# WHAT NEEDS TO BE DONE
Retype each of the entries below exactly as written.

# RECORDS FOR THIS TASK
※

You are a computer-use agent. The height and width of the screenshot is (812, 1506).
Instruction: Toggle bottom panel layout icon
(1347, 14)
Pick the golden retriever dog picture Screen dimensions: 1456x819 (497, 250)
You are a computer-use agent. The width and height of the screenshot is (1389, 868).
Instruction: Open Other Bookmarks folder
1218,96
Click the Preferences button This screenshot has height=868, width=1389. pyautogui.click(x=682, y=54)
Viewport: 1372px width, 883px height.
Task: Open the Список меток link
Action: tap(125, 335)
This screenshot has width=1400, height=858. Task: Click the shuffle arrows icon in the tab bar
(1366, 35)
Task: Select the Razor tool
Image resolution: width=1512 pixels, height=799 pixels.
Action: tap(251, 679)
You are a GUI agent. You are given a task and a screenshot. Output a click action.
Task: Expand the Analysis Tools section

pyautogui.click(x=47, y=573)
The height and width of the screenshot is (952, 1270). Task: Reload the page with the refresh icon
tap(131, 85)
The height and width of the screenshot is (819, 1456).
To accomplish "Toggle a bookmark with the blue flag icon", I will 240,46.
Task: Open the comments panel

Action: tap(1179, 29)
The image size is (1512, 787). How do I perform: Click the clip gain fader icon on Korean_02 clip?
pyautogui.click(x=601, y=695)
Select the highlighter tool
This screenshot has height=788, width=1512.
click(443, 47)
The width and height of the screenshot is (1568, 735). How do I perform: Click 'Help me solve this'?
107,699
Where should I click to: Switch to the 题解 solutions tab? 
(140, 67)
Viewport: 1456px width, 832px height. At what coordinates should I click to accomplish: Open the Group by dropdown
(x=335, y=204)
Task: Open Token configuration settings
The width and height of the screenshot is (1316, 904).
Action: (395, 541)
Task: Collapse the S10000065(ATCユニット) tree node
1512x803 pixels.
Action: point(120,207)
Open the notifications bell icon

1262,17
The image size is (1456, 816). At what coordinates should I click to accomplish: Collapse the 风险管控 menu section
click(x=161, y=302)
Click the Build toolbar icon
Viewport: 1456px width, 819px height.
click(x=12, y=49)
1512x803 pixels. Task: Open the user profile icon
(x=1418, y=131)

※

# WRITTEN ANSWER
You are a computer-use agent. The height and width of the screenshot is (812, 1506).
Instruction: Toggle bottom panel layout icon
(1347, 14)
Pick the golden retriever dog picture Screen dimensions: 1456x819 (497, 250)
You are a computer-use agent. The width and height of the screenshot is (1389, 868).
Instruction: Open Other Bookmarks folder
1218,96
Click the Preferences button This screenshot has height=868, width=1389. pyautogui.click(x=682, y=54)
Viewport: 1372px width, 883px height.
Task: Open the Список меток link
Action: tap(125, 335)
This screenshot has width=1400, height=858. Task: Click the shuffle arrows icon in the tab bar
(1366, 35)
Task: Select the Razor tool
Image resolution: width=1512 pixels, height=799 pixels.
Action: tap(251, 679)
You are a GUI agent. You are given a task and a screenshot. Output a click action.
Task: Expand the Analysis Tools section

pyautogui.click(x=47, y=573)
The height and width of the screenshot is (952, 1270). Task: Reload the page with the refresh icon
tap(131, 85)
The height and width of the screenshot is (819, 1456).
To accomplish "Toggle a bookmark with the blue flag icon", I will 240,46.
Task: Open the comments panel

Action: tap(1179, 29)
The image size is (1512, 787). How do I perform: Click the clip gain fader icon on Korean_02 clip?
pyautogui.click(x=601, y=695)
Select the highlighter tool
This screenshot has height=788, width=1512.
click(443, 47)
The width and height of the screenshot is (1568, 735). How do I perform: Click 'Help me solve this'?
107,699
Where should I click to: Switch to the 题解 solutions tab? 
(140, 67)
Viewport: 1456px width, 832px height. At what coordinates should I click to accomplish: Open the Group by dropdown
(x=335, y=204)
Task: Open Token configuration settings
The width and height of the screenshot is (1316, 904).
Action: (395, 541)
Task: Collapse the S10000065(ATCユニット) tree node
1512x803 pixels.
Action: point(120,207)
Open the notifications bell icon

1262,17
The image size is (1456, 816). At what coordinates should I click to accomplish: Collapse the 风险管控 menu section
click(x=161, y=302)
Click the Build toolbar icon
Viewport: 1456px width, 819px height.
click(x=12, y=49)
1512x803 pixels. Task: Open the user profile icon
(x=1418, y=131)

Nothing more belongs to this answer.